++++ PAGE TEXT

President of the Kurdish Parliament in Exile
- In office 1995–1999

Personal details
- Born: 1938 Kars, Turkey
- Died: 9 March 2016 (aged 77–78) Erbil, Iraqi Kurdistan
- Citizenship: Turkish
- Party: Peoples Labour Party

= Yaşar Kaya =

Yaşar Kaya (born 1938, Kars, Turkey–2016, Erbil, Iraqi Kurdistan) was a Kurdish politician and publisher of the pro-Kurdish newspaper Özgür Gündem from Turkey. Together with authors like Ismail Besikçi and Musa Anter, he was a co-founders of the Kurdish Institute of Istanbul in 1992.

== Early life ==
He attended the Kabatas high school in Istanbul and after studied economics at the university. He was arrested and prosecuted in the trial of the forty-niners in 1959, and completed his studies in 1965. Following he was shortly exiled to Konya in 1968 but soon returned to Istanbul where he was employed by several companies. He also wrote for the newspaper Dicle-Firat, an outlet which focused on the assimilation of Kurds and Kurdish rights between 1962 and 1963. He was prosecuted in relation of his activities as the owner of Özgür Gündem, and in January 1993, he had to announce the closure of the newspaper.

== Political career ==
He was elected the first party chair of the Democracy Party (DEP) in June 1993. The party decided to launch a peace campaign focused on the Turkish Kurdish conflict which would take place from the 2 August to the 1 September 1993. The campaign was prohibited by the Turkish authorities and the events that have been planned in Diyarbakır and Batman were canceled. And on the 17 September 1993 Kaya was arrested due to his participation at public event in Germany as well at the congress of the Kurdistan Democratic Party (KDP) in 1993. In October 1993 he was condemned to two years imprisonment, but was released on the 8 December of the same year. On the 12 December 1993 Hatip Dicle was elected the new chairman. In February 1994, Kaya was sentenced to 4 years in prison due to a speech he held at the KDP congress on the 15 August 1993 in Iraq.

++++++++
++++ PROVIDED INFORMATION

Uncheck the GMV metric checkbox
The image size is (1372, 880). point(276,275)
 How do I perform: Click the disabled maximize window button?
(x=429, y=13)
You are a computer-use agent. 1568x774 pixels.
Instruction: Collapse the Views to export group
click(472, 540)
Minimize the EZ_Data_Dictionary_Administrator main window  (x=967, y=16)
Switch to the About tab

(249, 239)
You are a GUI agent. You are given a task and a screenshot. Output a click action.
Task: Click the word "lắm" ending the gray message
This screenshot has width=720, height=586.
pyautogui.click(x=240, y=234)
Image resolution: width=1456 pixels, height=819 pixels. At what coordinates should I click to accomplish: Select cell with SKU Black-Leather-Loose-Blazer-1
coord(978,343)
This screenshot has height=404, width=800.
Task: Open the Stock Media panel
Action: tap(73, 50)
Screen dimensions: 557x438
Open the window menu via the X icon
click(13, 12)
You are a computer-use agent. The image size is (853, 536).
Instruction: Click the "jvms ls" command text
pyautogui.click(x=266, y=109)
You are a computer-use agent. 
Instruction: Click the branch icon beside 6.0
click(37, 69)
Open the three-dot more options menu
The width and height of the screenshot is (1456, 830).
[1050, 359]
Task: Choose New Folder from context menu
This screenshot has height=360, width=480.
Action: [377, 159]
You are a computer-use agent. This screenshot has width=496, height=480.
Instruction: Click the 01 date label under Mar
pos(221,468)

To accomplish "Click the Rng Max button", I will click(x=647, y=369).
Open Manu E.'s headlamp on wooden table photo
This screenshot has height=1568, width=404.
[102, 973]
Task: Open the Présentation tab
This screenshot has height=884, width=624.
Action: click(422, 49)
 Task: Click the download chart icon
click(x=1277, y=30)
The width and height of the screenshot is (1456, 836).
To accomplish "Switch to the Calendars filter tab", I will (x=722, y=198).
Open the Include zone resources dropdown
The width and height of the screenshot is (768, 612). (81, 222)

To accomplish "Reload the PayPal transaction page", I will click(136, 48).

++++++++

AIM OF THE EXERCISE: Quote the Yaşar Kaya article word for word, everything from "President of the" down to "Istanbul in 1992.".

RESULT:
President of the Kurdish Parliament in Exile
- In office 1995–1999

Personal details
- Born: 1938 Kars, Turkey
- Died: 9 March 2016 (aged 77–78) Erbil, Iraqi Kurdistan
- Citizenship: Turkish
- Party: Peoples Labour Party

= Yaşar Kaya =

Yaşar Kaya (born 1938, Kars, Turkey–2016, Erbil, Iraqi Kurdistan) was a Kurdish politician and publisher of the pro-Kurdish newspaper Özgür Gündem from Turkey. Together with authors like Ismail Besikçi and Musa Anter, he was a co-founders of the Kurdish Institute of Istanbul in 1992.